The bombing of Belgrade paralysed communications between the Yugoslav military and its headquarters, and contributed decisively to the rapid collapse of Yugoslav resistance. Civilian casualties were significant, but sources vary widely from 1,500 to 17,000 killed. They were worsened by the disclosure of air-raid shelter locations to the Germans in the days preceding the attack. The official casualty figure released by the occupation authorities soon after the bombing was 2,271 killed. Other sources mention 5,000 to 10,000 fatalities, and later Yugoslav estimates ranged even higher. The historian Jozo Tomasevich writes that the higher estimates were downgraded following "careful postwar investigations", and indicates that a figure between 3,000 and 4,000 is more realistic.

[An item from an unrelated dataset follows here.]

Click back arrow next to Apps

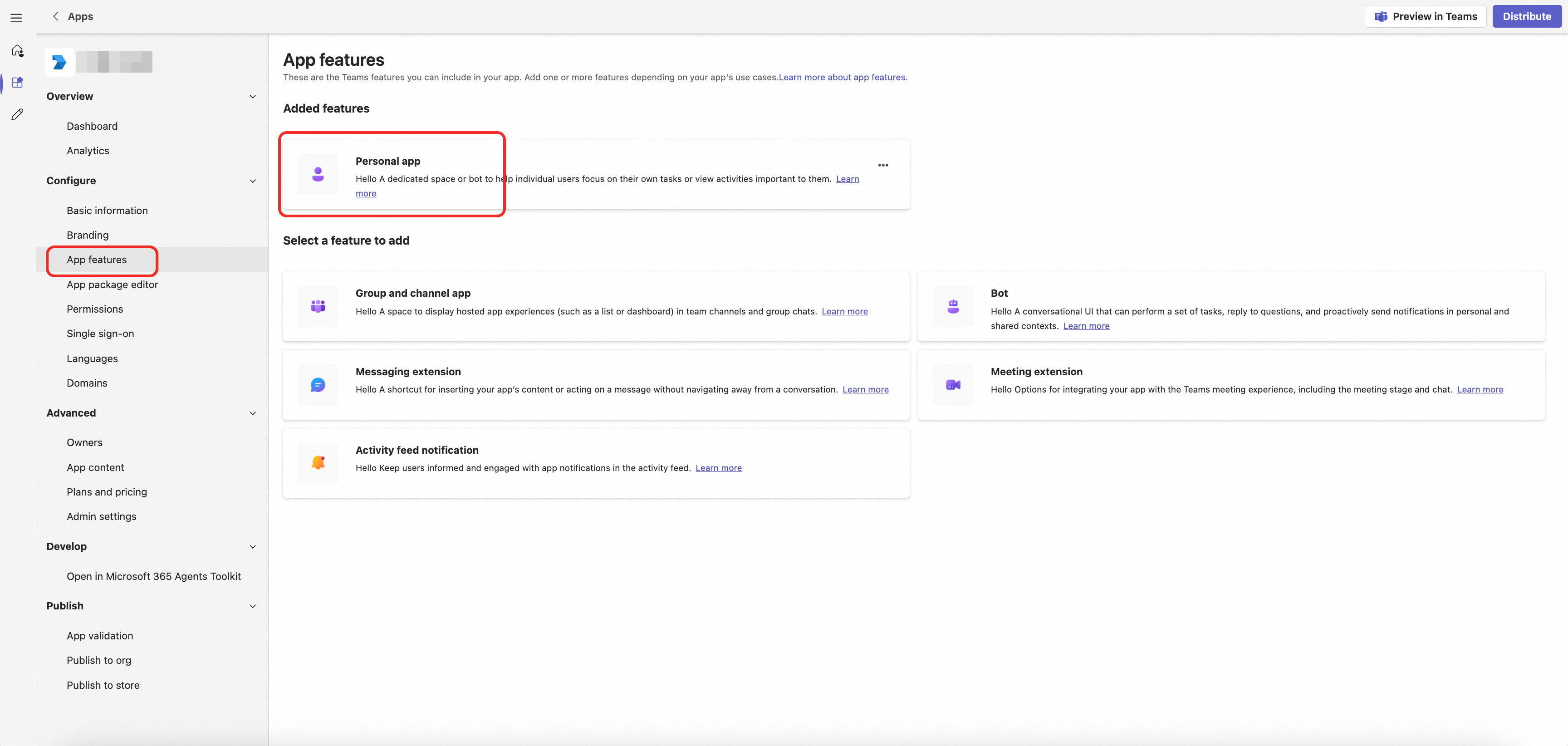coord(55,16)
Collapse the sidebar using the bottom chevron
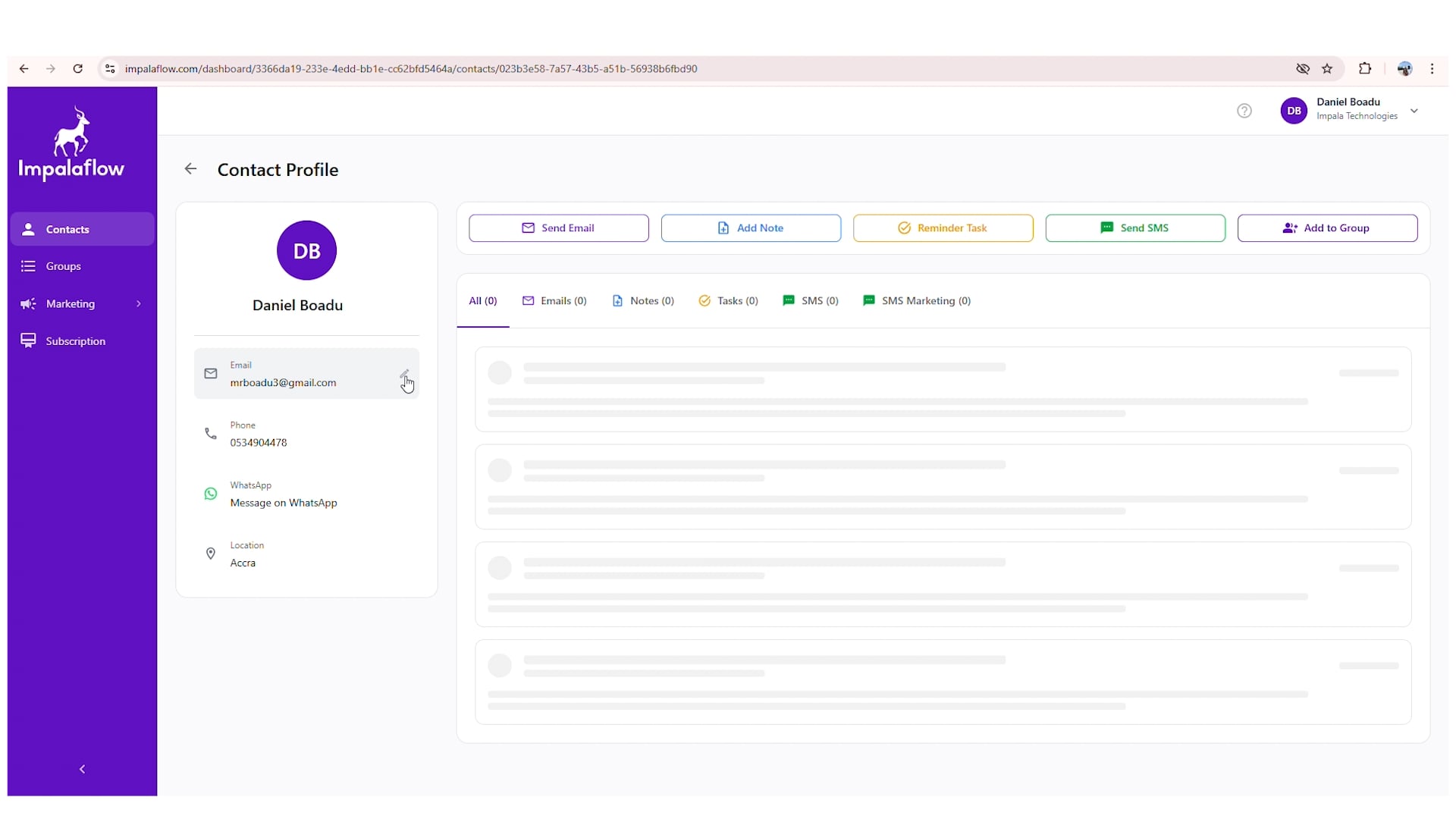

Belgrade was occupied on 13 April 1941, and four days later, Yugoslavia capitulated. Afterwards, Luftwaffe engineers conducted a bomb damage assessment in Belgrade. The report stated that 218.5 MT of bombs were dropped, 10 to 14 per cent being incendiaries. It listed all the targets of the bombing, mentioned that seven aerial mines were dropped, and that areas in the centre and north-west of the city had been destroyed, comprising 20 to 25 per cent of its total area. Some aspects of the bombing remain unexplained, particularly the use of the aerial mines. Significant damage was done to Belgrade, particularly to the water and electrical systems. Pavlowitch states that almost 50 per cent of housing in Belgrade was destroyed. After the invasion, the Germans forced between 3,500 and 4,000 Jews to collect rubble that was caused by the bombing. Unexploded German bombs continue to be unearthed in the 21st century.

Löhr was captured by the Yugoslav Partisans on 9 May 1945, escaped, and was recaptured on 13 May. He was intensively interrogated, after which he was tried before a Yugoslav military court on war crimes charges, one of which related to his command of Luftflotte IV during Operation Retribution. Löhr was convicted by the Yugoslav military court and sentenced to death. He was executed on 26 February 1947. Following the invasion, Kren was appointed head of the Air Force of the Independent State of Croatia (Zrakoplovstvo Nezavisne Države Hrvatske, ZNDH). He was arrested in Italy in March 1947 and extradited to Yugoslavia, where he was tried on unrelated charges of war crimes for his role in the targeting of civilians by the ZNDH. He was found guilty on all counts and executed in 1948.

The bombing of Belgrade was depicted in the 1980 Yugoslav feature film Who's Singin' Over There? (Ko to tamo peva) and the 1995 feature film Underground (Podzemlje). It is also the subject of Miodrag Pavlović's poem Belgrade 1941 (Beograd 1941). The Serbian American poet Charles Simic, a survivor of the bombing, wrote a poem titled "Cameo Appearance" recounting his experiences. A monument commemorating the Yugoslav pilots killed during Operation Retribution was inaugurated in Zemun on 6 April 1997. It was designed by the sculptor Miodrag Živković. On 6 April 2016, the 75th anniversary of the bombing, a memorial service was held for the victims, attended by the Serbian Minister for Labour, Employment, Veteran and Social Policy, Aleksandar Vulin. In June 2017, it was announced that the site containing the ruined foundations of the National Library of Serbia would be made into a memorial garden.